Data entries
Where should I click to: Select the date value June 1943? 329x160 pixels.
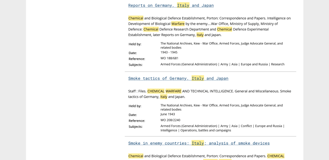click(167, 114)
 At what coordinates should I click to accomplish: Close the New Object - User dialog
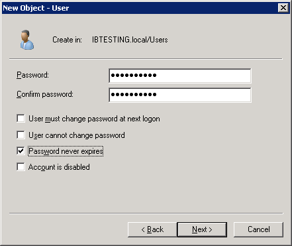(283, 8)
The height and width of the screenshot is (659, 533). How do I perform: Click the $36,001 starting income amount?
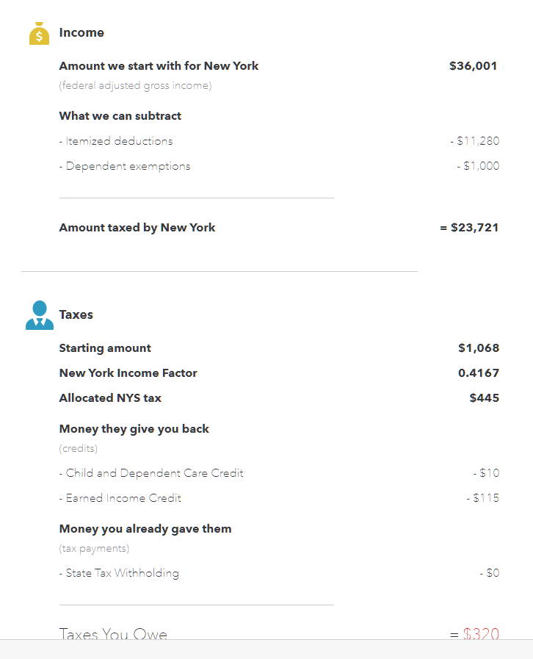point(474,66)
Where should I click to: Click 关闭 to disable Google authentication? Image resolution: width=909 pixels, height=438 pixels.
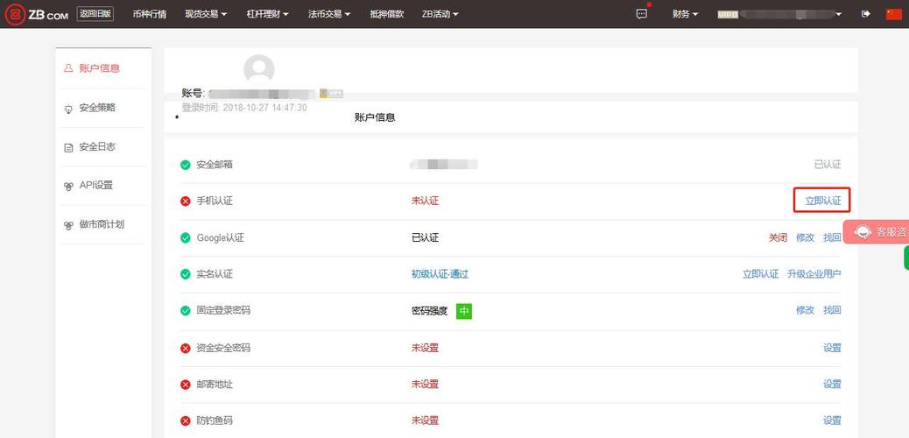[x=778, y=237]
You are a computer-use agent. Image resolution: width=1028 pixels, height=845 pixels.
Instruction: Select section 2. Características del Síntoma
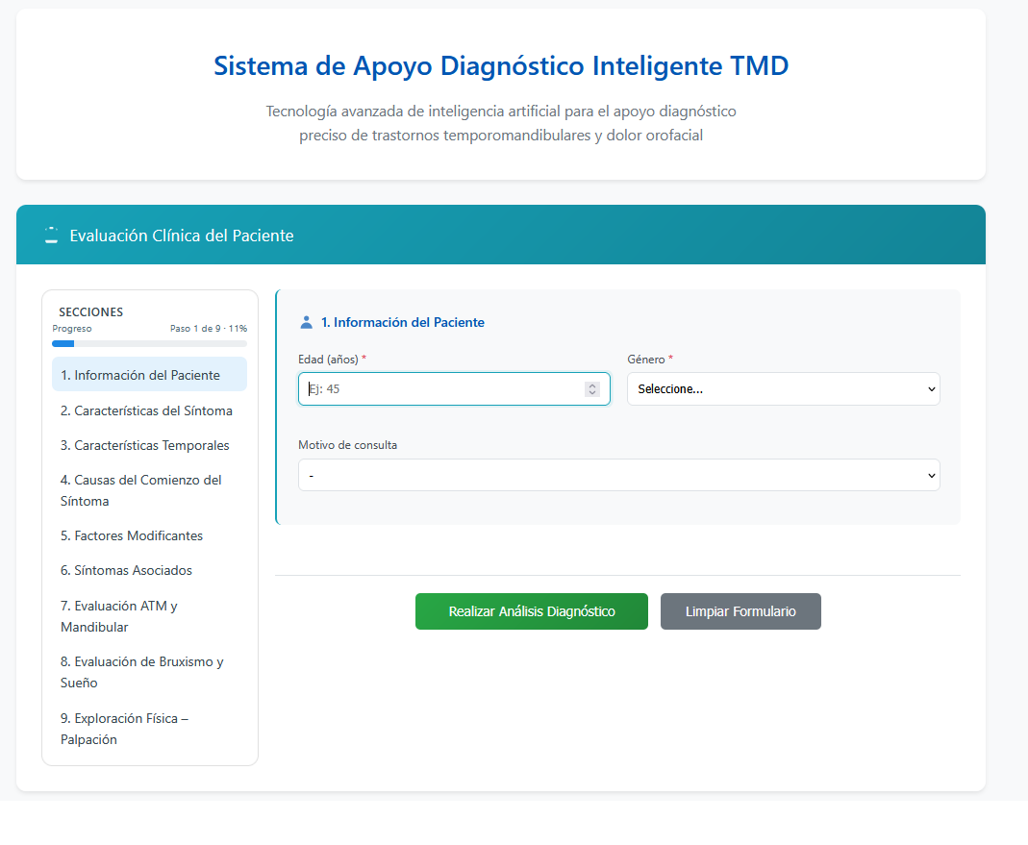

## [INSTRUCTIONS TO FOLLOW]
The pictures stay out; repeat exactly the lines from the one with "You are a computer-use" to the end of the entries above, and nothing else.

## [EXERCISE RESPONSE]
You are a computer-use agent. Image resolution: width=1028 pixels, height=845 pixels.
Instruction: Select section 2. Características del Síntoma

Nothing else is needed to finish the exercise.